#### WRITTEN TASKS
1. In the Ray actors passage, rewrite the stretch from "Actors extend the" through "of that worker.", replacing "worker" with "process".
2. Continue the Ray actors documentation from its final line.

#### DOCUMENT PASSAGE
↓
Actors#

Actors extend the Ray API from functions (tasks) to classes. An actor is essentially a stateful worker (or a service). When you instantiate a new actor, Ray creates a new worker and schedules methods of the actor on that specific worker. The methods can access and mutate the state of that worker.

Python

The ray.remote decorator indicates that instances of the Counter class are actors. Each actor runs in its own Python process.

import ray

@ray.remote
class Counter:
    def __init__(self):
        self.value = 0

    def increment(self):
        self.value += 1
        return self.value

    def get_counter(self):
        return self.value

# Create an actor from this class.
counter = Counter.remote()

Java

Ray.actor is used to create actors from regular Java classes.

// A regular Java class.
↑
#### SUPPLIED ENTRIES
↓
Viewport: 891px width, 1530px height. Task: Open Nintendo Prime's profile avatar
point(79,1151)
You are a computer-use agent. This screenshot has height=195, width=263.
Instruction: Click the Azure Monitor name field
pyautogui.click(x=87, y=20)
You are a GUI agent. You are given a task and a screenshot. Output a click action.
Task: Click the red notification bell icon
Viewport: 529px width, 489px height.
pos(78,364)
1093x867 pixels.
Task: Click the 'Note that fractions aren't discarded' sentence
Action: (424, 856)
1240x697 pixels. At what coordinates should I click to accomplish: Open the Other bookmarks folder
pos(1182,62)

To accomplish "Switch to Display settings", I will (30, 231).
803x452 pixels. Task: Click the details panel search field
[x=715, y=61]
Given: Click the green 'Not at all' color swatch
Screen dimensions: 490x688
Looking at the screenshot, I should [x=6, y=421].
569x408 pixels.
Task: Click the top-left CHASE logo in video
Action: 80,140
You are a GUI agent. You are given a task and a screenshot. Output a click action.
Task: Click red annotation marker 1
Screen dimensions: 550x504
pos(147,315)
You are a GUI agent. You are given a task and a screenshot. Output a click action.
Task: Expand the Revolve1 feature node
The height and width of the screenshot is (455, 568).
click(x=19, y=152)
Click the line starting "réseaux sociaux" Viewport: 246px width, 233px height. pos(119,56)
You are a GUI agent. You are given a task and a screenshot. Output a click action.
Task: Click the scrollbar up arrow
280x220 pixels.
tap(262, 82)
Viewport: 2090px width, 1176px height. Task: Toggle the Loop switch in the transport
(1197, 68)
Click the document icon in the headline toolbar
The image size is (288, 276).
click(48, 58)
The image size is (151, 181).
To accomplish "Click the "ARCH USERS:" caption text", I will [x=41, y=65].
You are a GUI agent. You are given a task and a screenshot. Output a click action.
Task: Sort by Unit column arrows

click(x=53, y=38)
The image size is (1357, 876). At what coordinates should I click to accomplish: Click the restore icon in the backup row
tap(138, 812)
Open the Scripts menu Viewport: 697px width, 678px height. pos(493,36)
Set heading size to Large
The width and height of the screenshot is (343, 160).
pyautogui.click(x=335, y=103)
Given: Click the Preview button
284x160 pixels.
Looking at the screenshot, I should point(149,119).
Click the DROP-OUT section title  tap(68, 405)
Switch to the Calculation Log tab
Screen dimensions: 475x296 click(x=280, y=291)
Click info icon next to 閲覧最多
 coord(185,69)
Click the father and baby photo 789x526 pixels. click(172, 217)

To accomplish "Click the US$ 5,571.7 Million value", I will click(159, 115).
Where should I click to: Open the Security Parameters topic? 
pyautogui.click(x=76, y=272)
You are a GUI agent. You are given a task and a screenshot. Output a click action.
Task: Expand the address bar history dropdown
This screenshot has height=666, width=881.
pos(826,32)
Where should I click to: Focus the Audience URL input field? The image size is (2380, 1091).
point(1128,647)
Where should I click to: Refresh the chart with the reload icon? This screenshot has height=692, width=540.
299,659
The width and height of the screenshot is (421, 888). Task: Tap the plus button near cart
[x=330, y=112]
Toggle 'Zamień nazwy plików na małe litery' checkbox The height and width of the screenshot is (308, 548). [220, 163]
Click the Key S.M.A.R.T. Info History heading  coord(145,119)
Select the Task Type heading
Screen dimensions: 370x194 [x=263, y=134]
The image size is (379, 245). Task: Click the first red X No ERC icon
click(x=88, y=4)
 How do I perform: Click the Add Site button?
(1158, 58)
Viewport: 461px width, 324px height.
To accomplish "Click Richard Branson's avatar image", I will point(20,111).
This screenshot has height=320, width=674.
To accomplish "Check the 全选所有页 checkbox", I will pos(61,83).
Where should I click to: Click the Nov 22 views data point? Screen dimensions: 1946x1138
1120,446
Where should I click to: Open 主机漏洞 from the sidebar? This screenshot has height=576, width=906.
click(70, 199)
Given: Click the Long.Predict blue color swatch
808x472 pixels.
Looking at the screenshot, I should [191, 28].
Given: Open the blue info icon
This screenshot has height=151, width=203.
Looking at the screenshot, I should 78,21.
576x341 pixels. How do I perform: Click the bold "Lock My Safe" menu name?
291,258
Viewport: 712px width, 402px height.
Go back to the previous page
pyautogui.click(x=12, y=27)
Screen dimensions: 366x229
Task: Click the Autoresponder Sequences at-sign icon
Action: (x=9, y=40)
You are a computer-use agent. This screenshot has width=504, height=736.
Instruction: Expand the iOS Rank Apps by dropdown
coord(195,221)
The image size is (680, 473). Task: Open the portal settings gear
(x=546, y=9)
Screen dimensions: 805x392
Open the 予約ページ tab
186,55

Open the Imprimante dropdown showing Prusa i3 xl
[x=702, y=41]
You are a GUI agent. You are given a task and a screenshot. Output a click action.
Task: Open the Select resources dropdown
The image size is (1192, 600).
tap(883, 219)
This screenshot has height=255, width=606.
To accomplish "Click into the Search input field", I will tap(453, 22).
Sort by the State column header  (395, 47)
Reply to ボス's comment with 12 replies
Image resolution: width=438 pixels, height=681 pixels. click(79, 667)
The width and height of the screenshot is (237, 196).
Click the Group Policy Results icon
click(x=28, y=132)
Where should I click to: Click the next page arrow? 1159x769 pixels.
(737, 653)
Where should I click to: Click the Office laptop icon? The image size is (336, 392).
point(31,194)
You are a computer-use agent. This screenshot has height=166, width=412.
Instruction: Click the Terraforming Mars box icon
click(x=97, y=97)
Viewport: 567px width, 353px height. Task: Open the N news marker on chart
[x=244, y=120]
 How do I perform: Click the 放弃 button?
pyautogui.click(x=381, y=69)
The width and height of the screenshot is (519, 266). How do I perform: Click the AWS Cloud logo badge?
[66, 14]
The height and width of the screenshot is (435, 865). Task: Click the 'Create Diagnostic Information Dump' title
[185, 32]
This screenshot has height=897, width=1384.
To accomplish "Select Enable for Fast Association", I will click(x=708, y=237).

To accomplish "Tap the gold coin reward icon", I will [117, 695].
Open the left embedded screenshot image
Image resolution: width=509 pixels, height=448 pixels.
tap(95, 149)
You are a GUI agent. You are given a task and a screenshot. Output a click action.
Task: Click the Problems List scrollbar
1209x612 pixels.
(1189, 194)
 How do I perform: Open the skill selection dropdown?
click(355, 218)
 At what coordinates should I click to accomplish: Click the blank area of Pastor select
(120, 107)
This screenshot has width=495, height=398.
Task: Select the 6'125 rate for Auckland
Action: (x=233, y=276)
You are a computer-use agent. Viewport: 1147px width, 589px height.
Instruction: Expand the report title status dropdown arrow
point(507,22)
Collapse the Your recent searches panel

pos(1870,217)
↑
#### EXPECTED RESPONSES
1.
Actors extend the Ray API from functions (tasks) to classes. An actor is essentially a stateful process (or a service). When you instantiate a new actor, Ray creates a new process and schedules methods of the actor on that specific process. The methods can access and mutate the state of that process.

2.
public class Counter {

  private int value = 0;

  public int increment() {
    this.value += 1;
    return this.value;
  }
}

// Create an actor from this class.
// `Ray.actor` takes a factory method that can produce
// a `Counter` object. Here, we pass `Counter`'s constructor
// as the argument.
ActorHandle<Counter> counter = Ray.actor(Counter::new).remote();

C++

ray::Actor is used to create actors from regular C++ classes.

// A regular C++ class.
class Counter {

private:
    int value = 0;

public:
  int Increment() {
    value += 1;
    return value;
  }
};

// Factory function of Counter class.
static Counter *CreateCounter() {
    return new Counter();
};

RAY_REMOTE(&Counter::Increment, CreateCounter);

// Create an actor from this class.
// `ray::Actor` takes a factory method that can produce
// a `Counter` object. Here, we pass `Counter`'s factory function
// as the argument.
auto counter = ray::Actor(CreateCounter).Remote();

Use ray list actors from State API to see actors states:

# This API is only available when you install Ray with `pip install "ray[default]"`.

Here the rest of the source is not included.